| name | Wrangler Workflows |
| description | This skill should be used when the user mentions "wrangler", "wrangler.toml", "wrangler.jsonc", "wrangler commands", "local development", "wrangler dev", "wrangler deploy", "wrangler publish", "secrets management", "wrangler tail", "wrangler d1", "wrangler kv", or discusses Cloudflare Workers CLI, configuration files, or deployment workflows. |
| version | 0.1.0 |
Wrangler Workflows
Purpose
This skill provides comprehensive guidance for using Wrangler, the Cloudflare Workers CLI tool. It covers common commands, configuration file management, local development workflows, secrets handling, and deployment processes. Use this skill when working with Wrangler CLI operations, configuring Workers projects, or managing Workers deployments.
Wrangler Overview
Wrangler is the official CLI tool for Cloudflare Workers. It handles:
- Project initialization and scaffolding
- Local development and testing
- Configuration management
- Deployment and publishing
- Resource management (KV, D1, R2, etc.)

### Aim
Extract the part of the Wrangler guide between "Wrangler Overview" and "D1, R2, etc.)", inclusive, copying it word for word. The material that comes next has no connection to the Wrangler guide.

### Data extract

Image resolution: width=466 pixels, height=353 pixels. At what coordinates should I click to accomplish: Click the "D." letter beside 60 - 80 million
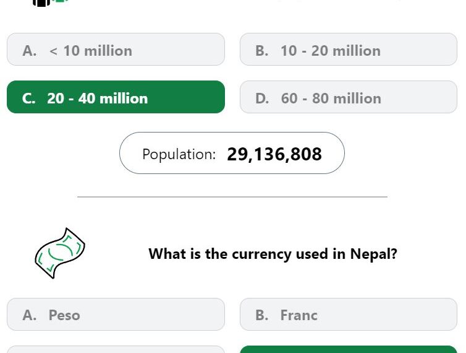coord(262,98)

==

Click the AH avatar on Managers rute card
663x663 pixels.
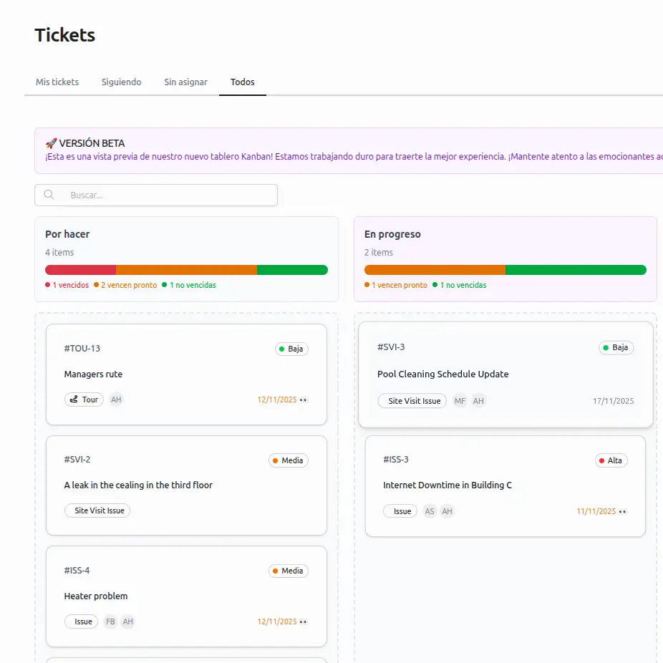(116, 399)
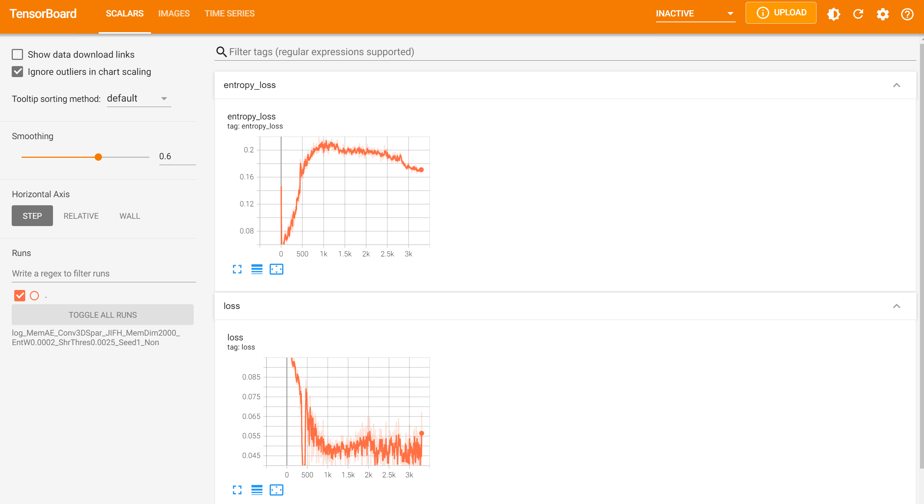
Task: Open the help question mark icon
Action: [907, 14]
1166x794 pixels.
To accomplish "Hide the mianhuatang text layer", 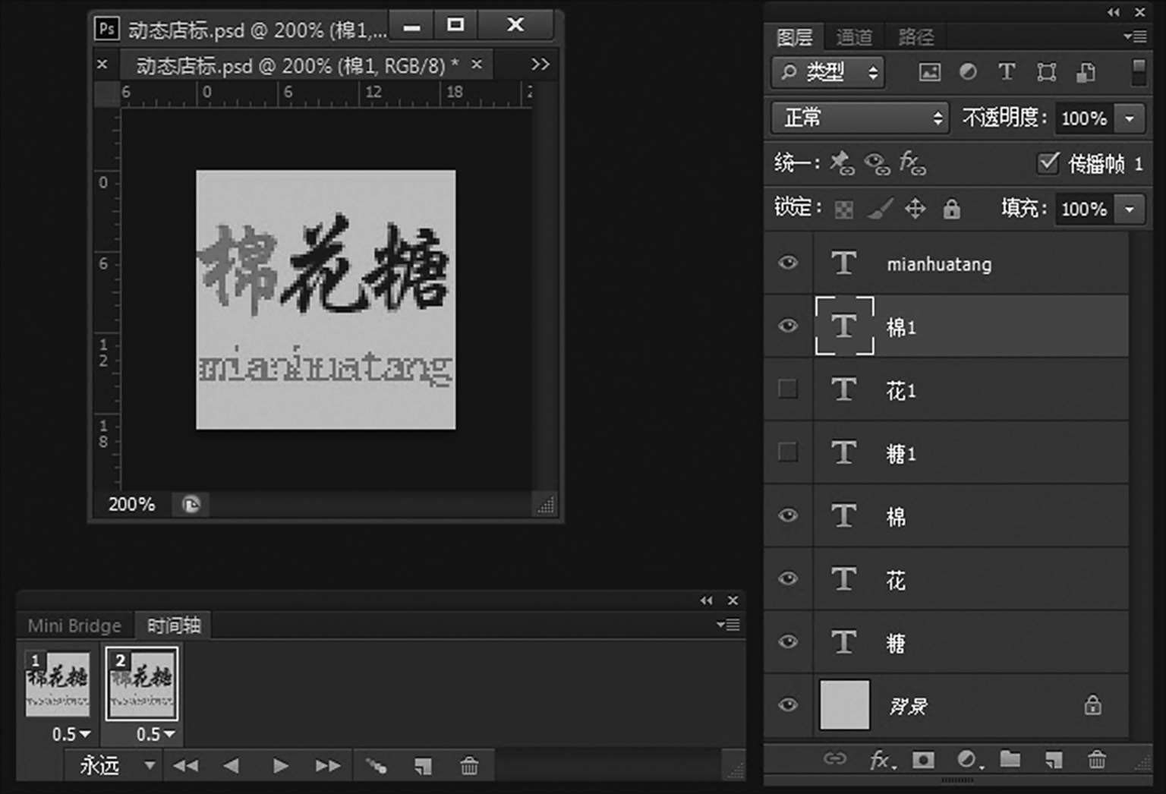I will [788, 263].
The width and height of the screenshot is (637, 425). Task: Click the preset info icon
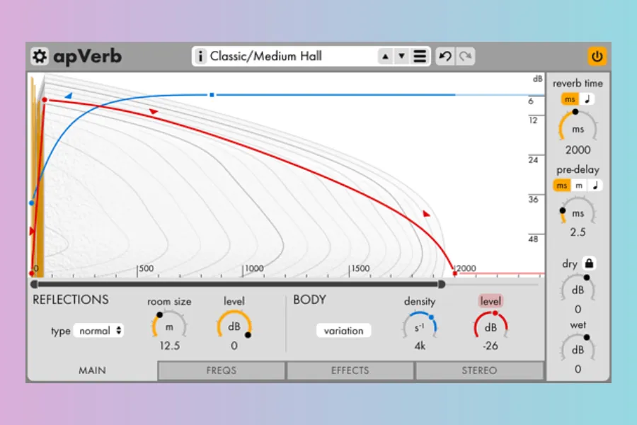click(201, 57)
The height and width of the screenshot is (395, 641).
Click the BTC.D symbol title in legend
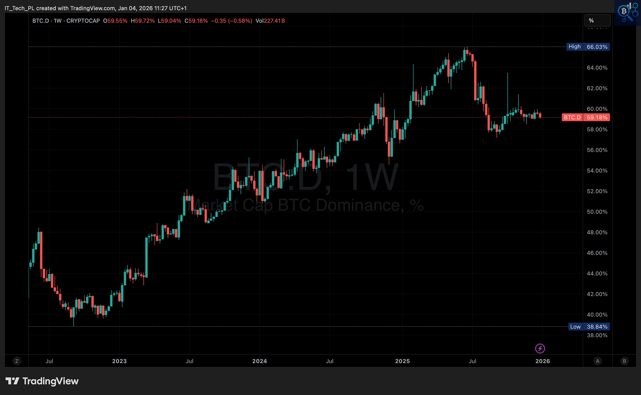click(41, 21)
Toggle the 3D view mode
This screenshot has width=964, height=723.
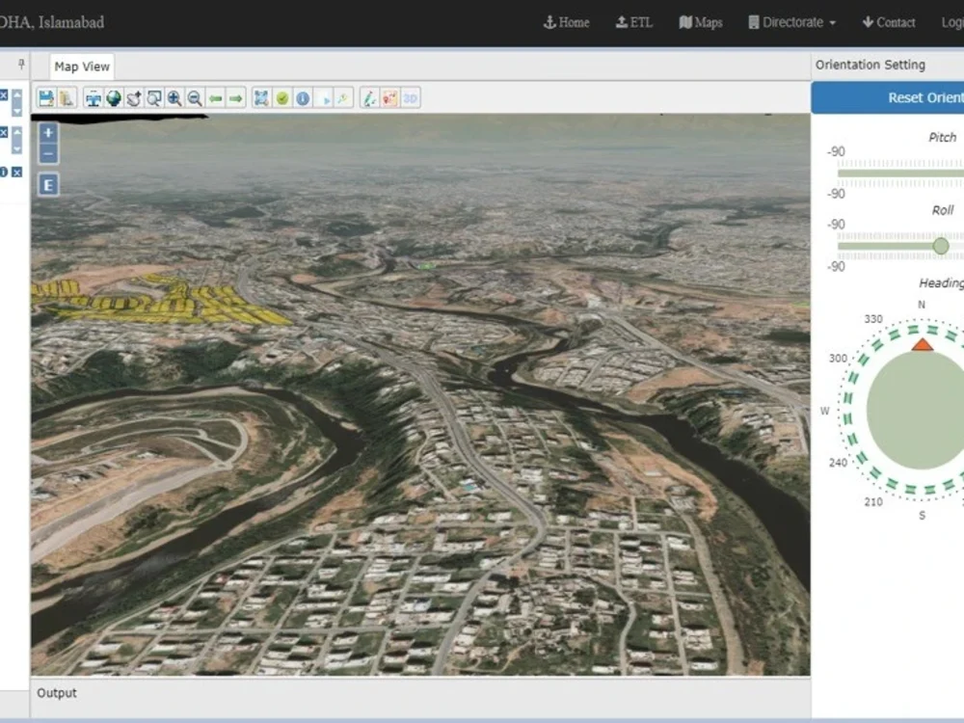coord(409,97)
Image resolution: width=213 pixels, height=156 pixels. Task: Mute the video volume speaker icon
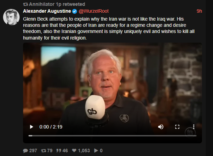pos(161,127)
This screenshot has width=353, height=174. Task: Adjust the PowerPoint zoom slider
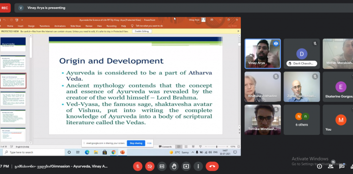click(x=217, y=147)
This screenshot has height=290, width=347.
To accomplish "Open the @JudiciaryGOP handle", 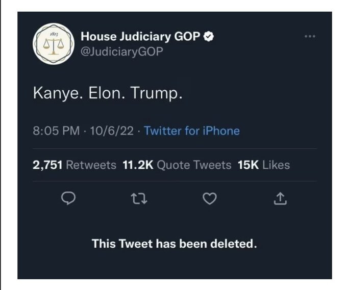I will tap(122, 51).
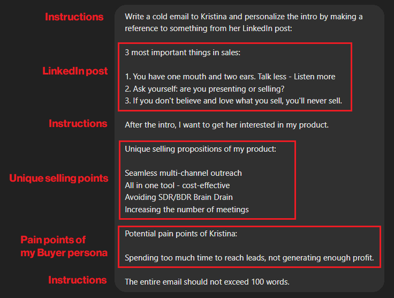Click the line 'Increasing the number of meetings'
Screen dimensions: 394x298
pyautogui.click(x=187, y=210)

--

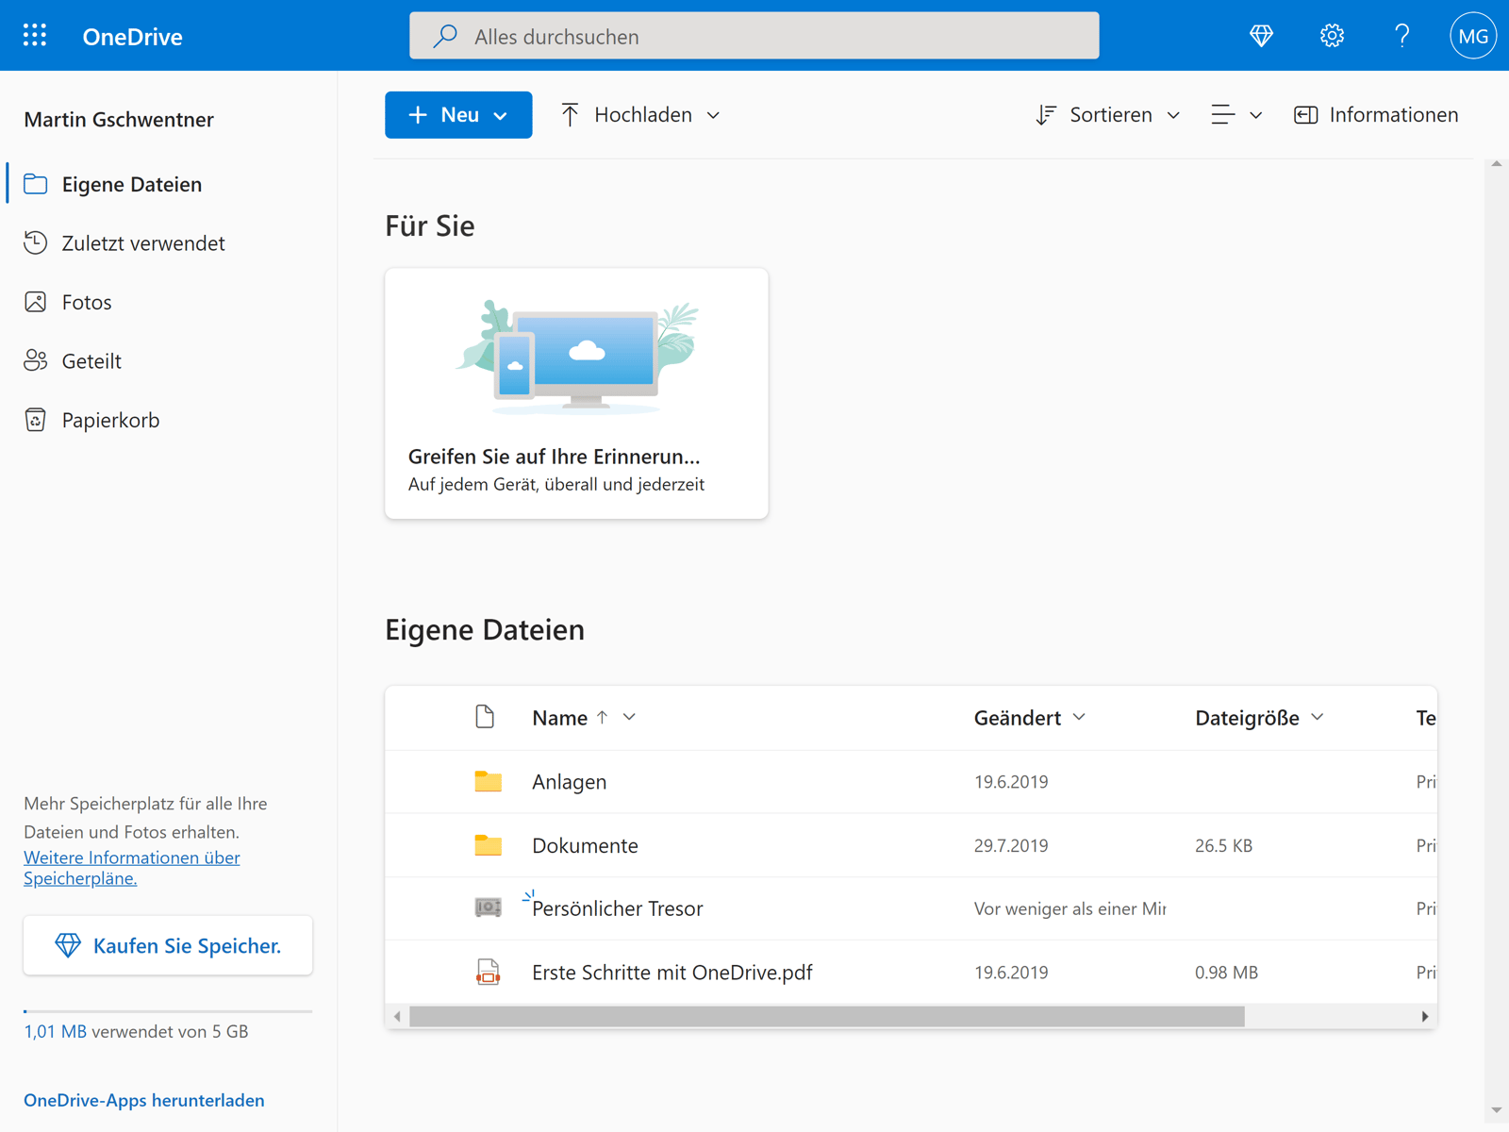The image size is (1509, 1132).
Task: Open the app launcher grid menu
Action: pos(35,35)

### Response to this exercise
Wrangler Overview
Wrangler is the official CLI tool for Cloudflare Workers. It handles:
- Project initialization and scaffolding
- Local development and testing
- Configuration management
- Deployment and publishing
- Resource management (KV, D1, R2, etc.)